Respectful correction: you feel less mystified, i.e. it has been demystified for you.

PS That nit aside, great question. Sorry I can't provide illumination.

brookst 4/11/2025|||

I also can’t answer, but I will adopt “thanks, you’ve made me less demystified” to use alongside “I’ll give your suggestion all the attention it merits.”

Imustaskforhelp 4/11/2025|||

Um it was 2 in the morning when I had written that comment.

Yeah, I should've said less mystified. Gotta remember it in the future!

Thanks!

ElectricalUnion 4/11/2025||

> byte-coded binaries, such as Java’s JAR

Wait, aren't JARs ZIPs (so they have the headers appended on the end of the file)? How does prefix matching help that?

AdieuToLogic 4/11/2025||

One of my favourite old-school Perl magic spells used to portably handle broken shells is:

  #!/usr/bin/perl
  eval 'exec /usr/bin/perl -S $0 ${1+"$@"}'
    if 0;

See: https://www.perl.com/article/bang-bang/

lelandfe 4/10/2025||

> Since I never remember which one is which, a good way to check is using the utility `file`: `file $(which useradd)`

While we're here, can someone explain why `which` prints some locations, and for others the whole darn file? Like `which npm` prints the location; `which nvm` prints the whole darn file.

awbraunstein 4/10/2025||

`nvm` isn't a file, it is a bash function defined in some file (likely ~/.nvm/nvm.sh). So when you say `which nvm` it prints out the definition of the `nvm` function. This is setup when you added something like:

    export NVM_DIR="$HOME/.nvm"
○ ○ ○ ○
## Jobs
1 > From the forum thread, print the text between "#!/usr/bin/perl" and "whole darn file.", inclusive.
2 > In the forum thread, what time was it when Imustaskforhelp wrote the comment that said "less demystified"?
3 > Continue the forum thread about shell scripts and the `which` command from its final line.

## Data excerpt
○ ○ ○ ○
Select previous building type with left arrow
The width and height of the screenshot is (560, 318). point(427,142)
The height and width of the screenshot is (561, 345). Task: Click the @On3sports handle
○ ○ ○ ○
## Task-by-task answers
1 >
#!/usr/bin/perl
  eval 'exec /usr/bin/perl -S $0 ${1+"$@"}'
    if 0;

See: https://www.perl.com/article/bang-bang/

lelandfe 4/10/2025||

> Since I never remember which one is which, a good way to check is using the utility `file`: `file $(which useradd)`

While we're here, can someone explain why `which` prints some locations, and for others the whole darn file? Like `which npm` prints the location; `which nvm` prints the whole darn file.

2 > It was 2 in the morning.

3 >
    [ -s "$NVM_DIR/nvm.sh" ] && \. "$NVM_DIR/nvm.sh"  # This loads nvm
    [ -s "$NVM_DIR/bash_completion" ] && \. 
 "$NVM_DIR/bash_completion"  # This loads nvm bash_completion

to your bashrc.

YardenZamir 4/10/2025|||

I can't say the reason, but i can note the pattern. If it's something in your path, like a program or a script which will show you where it is. If it's a shell function sourced you will see the whole thing.

If you write a function in your current session for example which will show you the content of that command. If you write that command in a file and put that file in your path which will show you where it is

adrianmonk 4/10/2025|||

For this situation, in bash, use 'type nvm' (instead of 'which nvm' or 'file nvm'). It will tell you what 'nvm' is (executable, shell alias, shell function, shell builtin, etc.), which will probably solve the mystery.

AlienRobot 4/10/2025|||

That sounds odd. Try using command -v instead?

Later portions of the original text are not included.